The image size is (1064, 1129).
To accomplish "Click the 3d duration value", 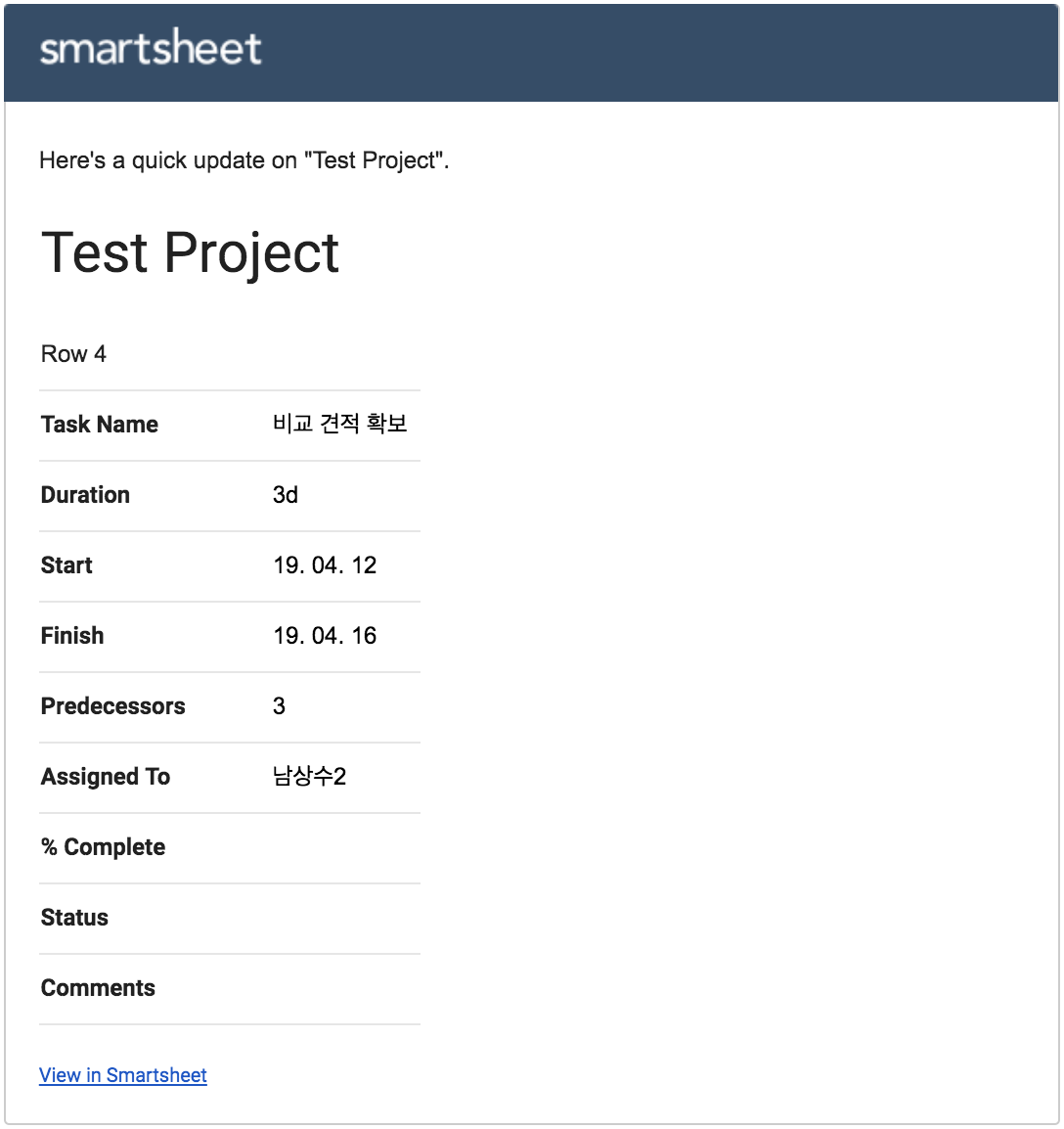I will [286, 495].
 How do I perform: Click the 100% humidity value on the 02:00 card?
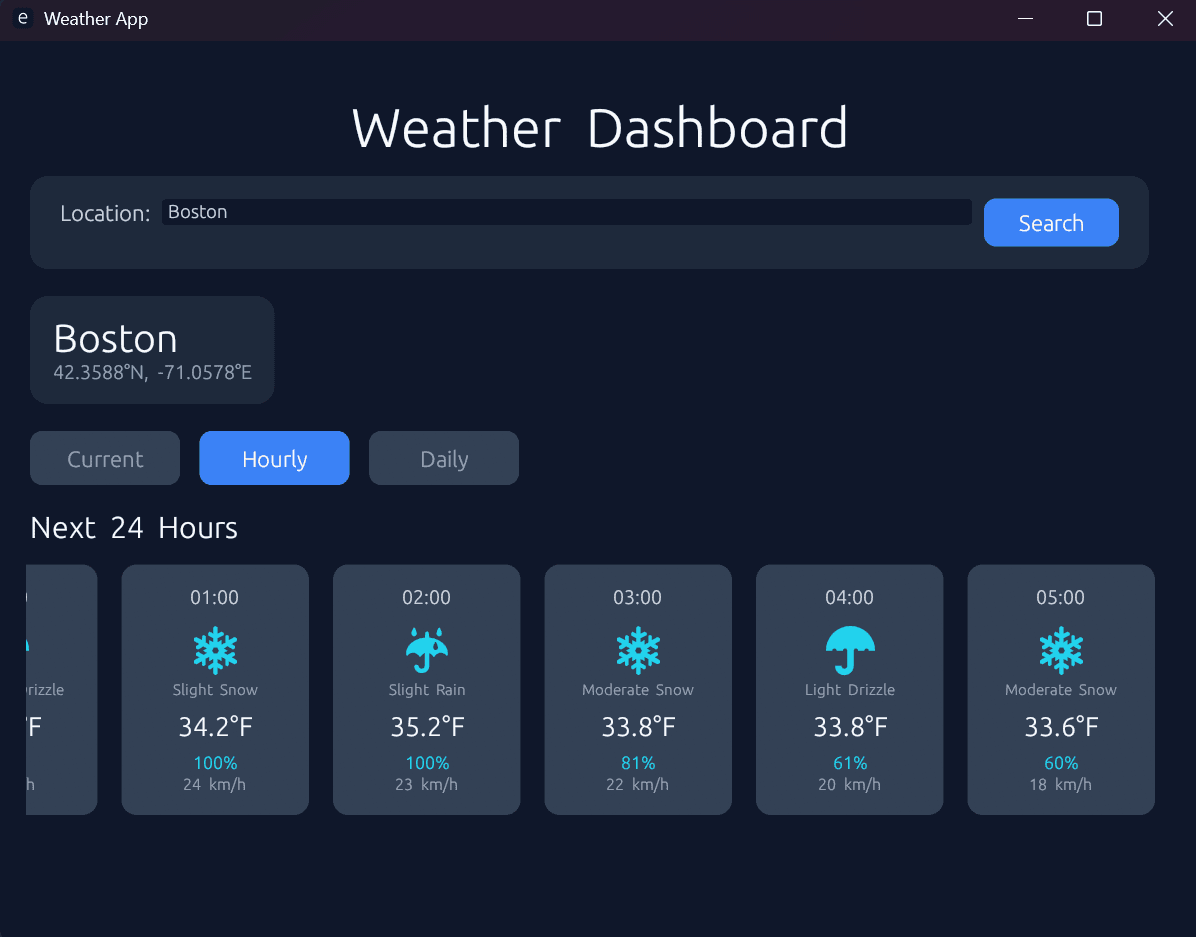point(426,762)
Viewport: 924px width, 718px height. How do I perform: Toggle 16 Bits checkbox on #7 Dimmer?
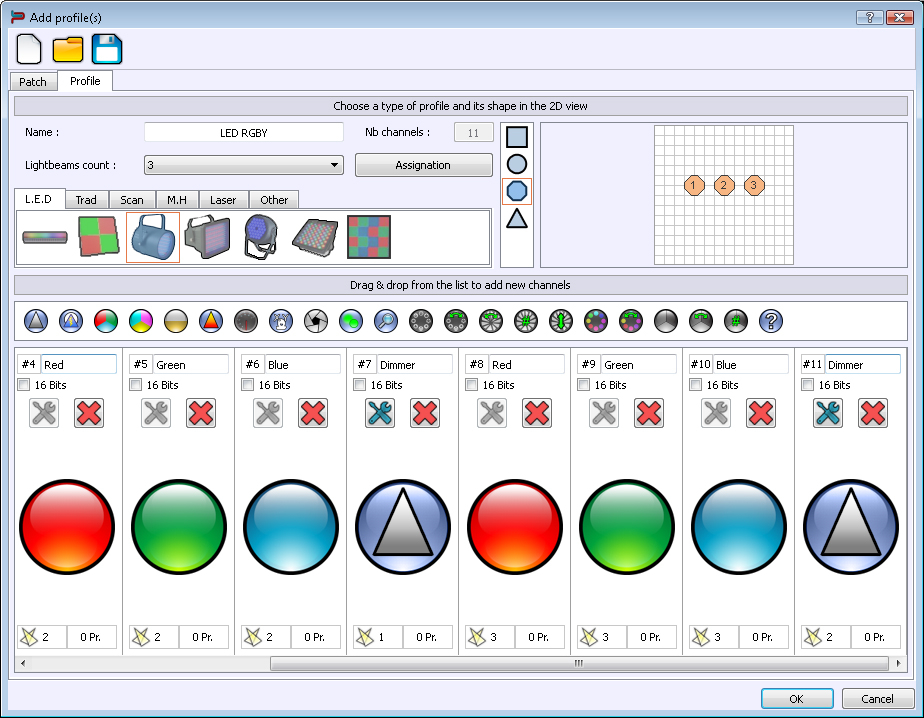pos(360,385)
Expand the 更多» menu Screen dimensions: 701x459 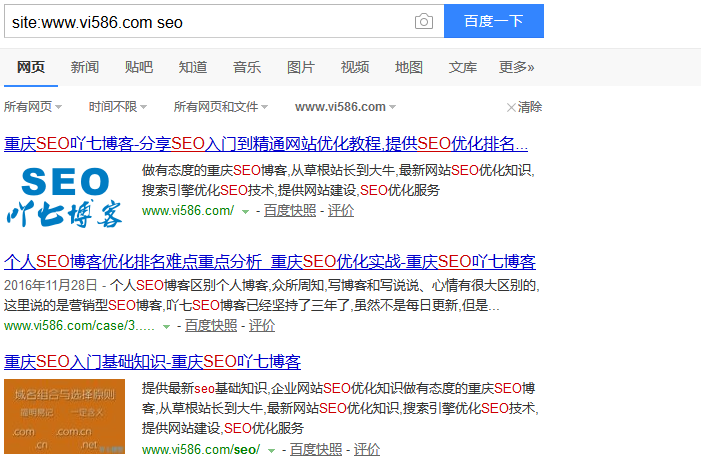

> INSTRUCTIONS TO FOLLOW:
Would you please copy, exactly and only, the lines from the one with "How do I perform: Click" through the end of the entries above, skipping every picture?

> EXERCISE ANSWER:
 How do I perform: Click the 100% humidity value on the 02:00 card?
point(426,762)
Viewport: 924px width, 718px height. How do I perform: Toggle 16 Bits checkbox on #7 Dimmer?
pos(360,385)
Expand the 更多» menu Screen dimensions: 701x459 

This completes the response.